Fig. 1: Generation and validation of the Emx1-NuTRAP mouse as a tool for generating sequencing-grade, neuron-specific DNA and translating mRNA from a single hippocampal homogenate.

a Schematic representation of the Emx1-NuTRAP mouse generation and workflow of the Simultaneous INTACT and TRAP (“SIT”) protocol.
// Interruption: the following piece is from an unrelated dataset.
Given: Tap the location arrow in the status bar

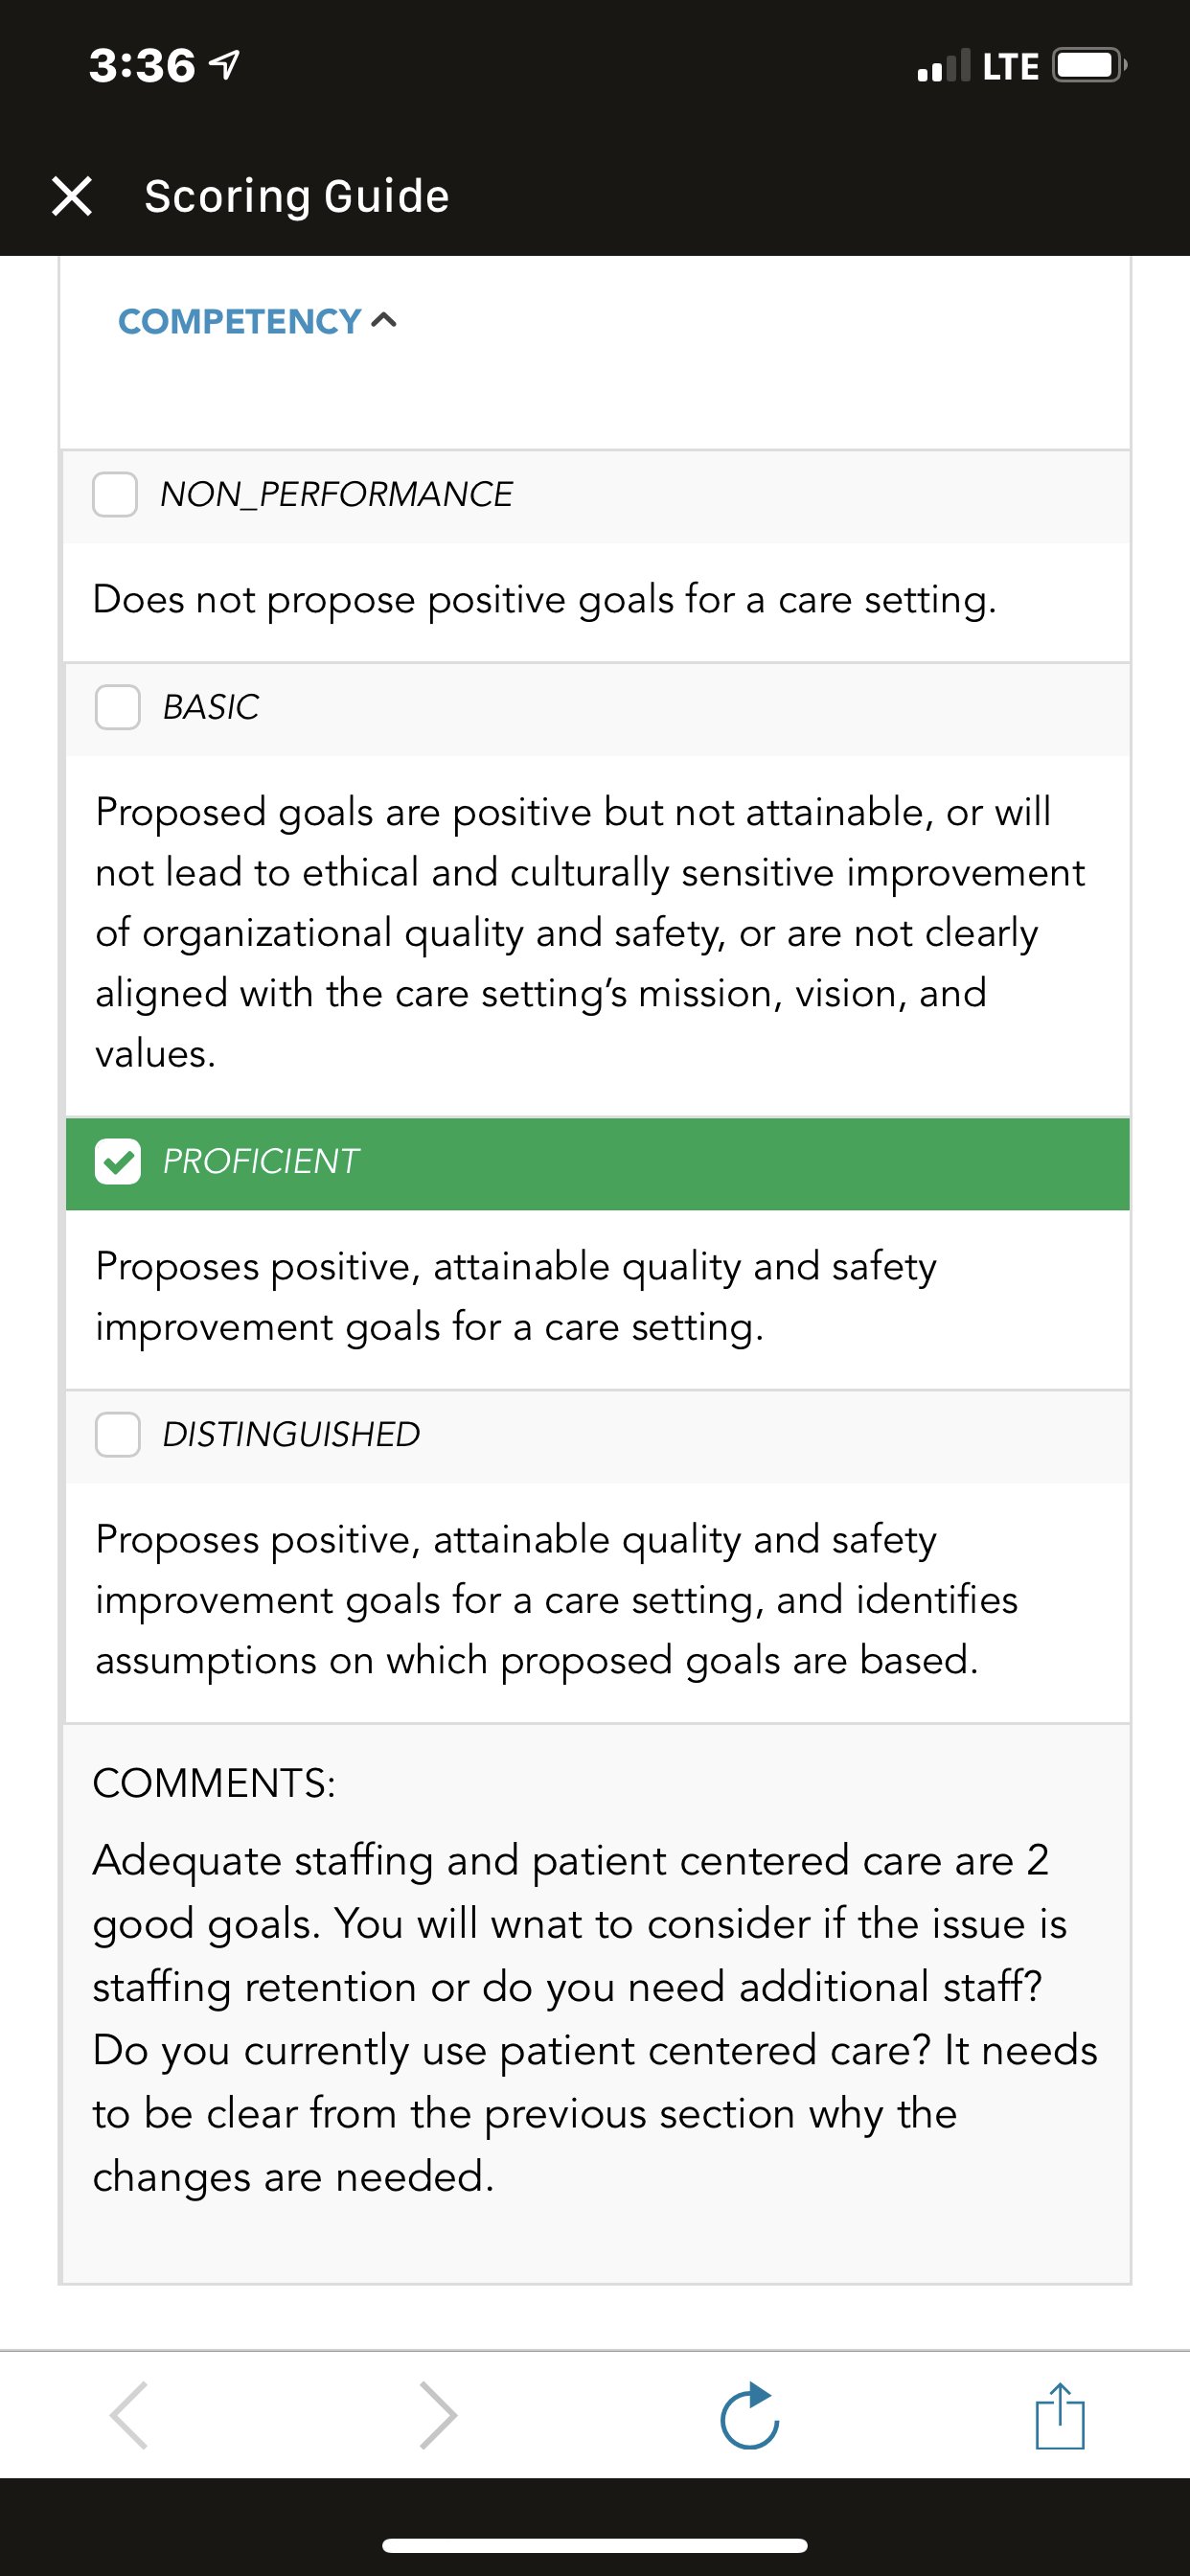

Created with BioRender.com. b Immunofluorescence imaging of the CA1 region of the hippocampus at ×20 objective and b′ ×60 objective after incubation with an mCherry antibody . c Immunofluorescence imaging of the CA3 region of the hippocampus at ×20 objective and c′ ×60 objective after incubation with an mCherry antibody . d Immunofluorescence imaging of the DG region of the hippocampus at ×20 objective and d′ ×60 objective after incubation with an mCherry antibody . Scale bars are set to 50 µm for all images b–d. e Flow cytometry for EGFP, Thy1, and S100β (15.3% of cells Thy1 + /EGFP + and 0.13% of cells S100β+/EGFP+). f Heatmap of differentially expressed neuronal and non-neuronal cell type markers from RNA-seq data comparing TRAP-isolated RNA from hippocampus of Emx1-NuTRAP mice vs hippocampal mRNA isolated from wild-type mice. (Abbreviations: NPC neural progenitor cell, Oligo oligodendrocyte).